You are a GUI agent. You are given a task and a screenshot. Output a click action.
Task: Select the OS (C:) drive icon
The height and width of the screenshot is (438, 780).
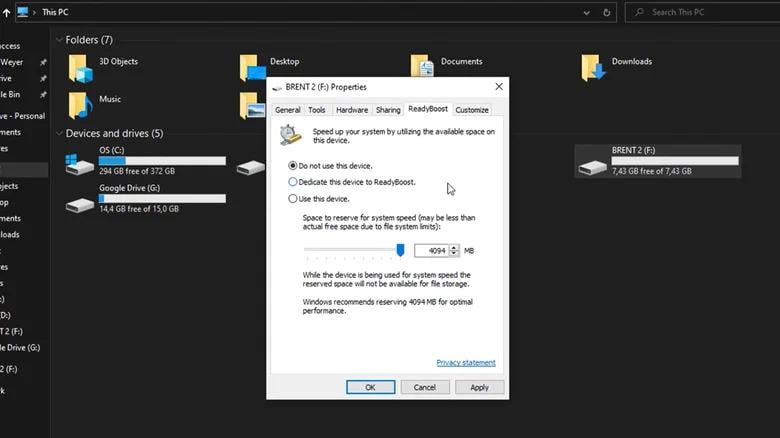click(79, 164)
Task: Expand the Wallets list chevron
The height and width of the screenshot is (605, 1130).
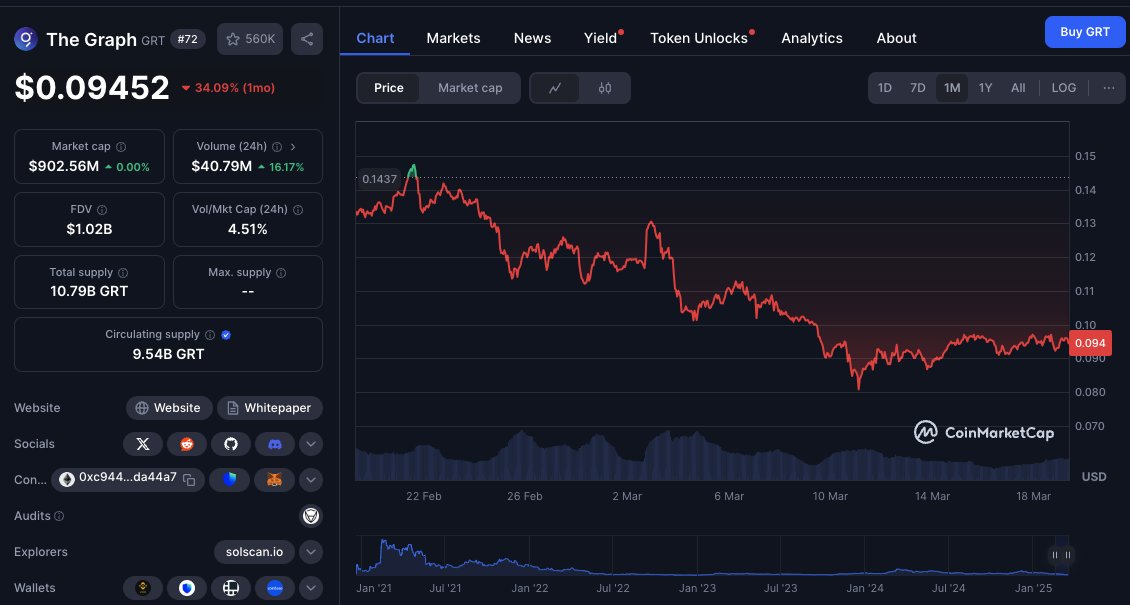Action: pyautogui.click(x=311, y=588)
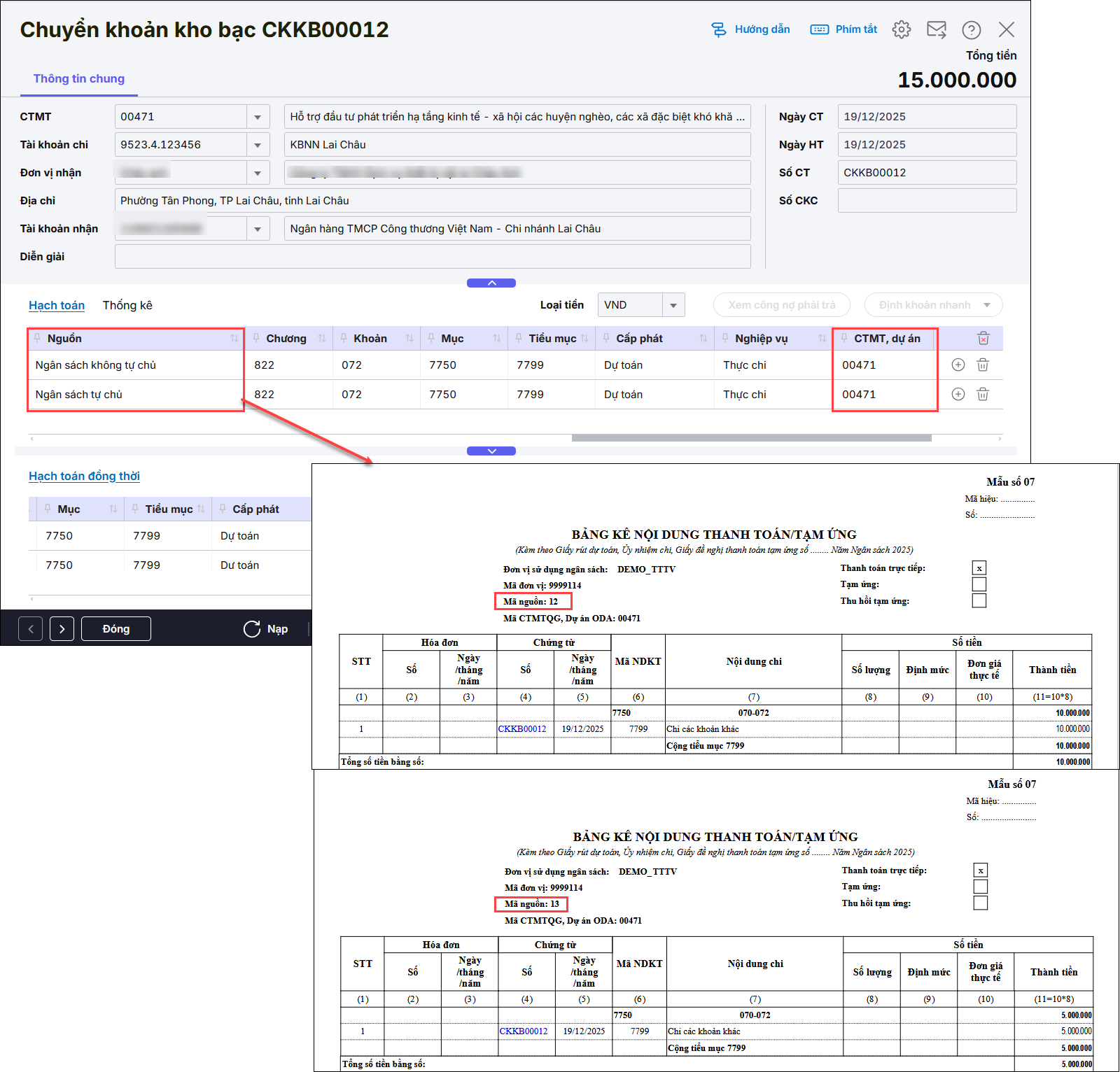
* * *
### [Required task]
List every line of the rows above as a numbered list, skipping blank lines and leaving out the pictures.

### [The response]
1. You are a GUI agent. You are given a task and a screenshot. Output a click action.
2. Task: Select the OS (C:) drive icon
3. The height and width of the screenshot is (438, 780).
4. click(79, 164)
5. Task: Expand the Wallets list chevron
6. The height and width of the screenshot is (605, 1130).
7. Action: pyautogui.click(x=311, y=588)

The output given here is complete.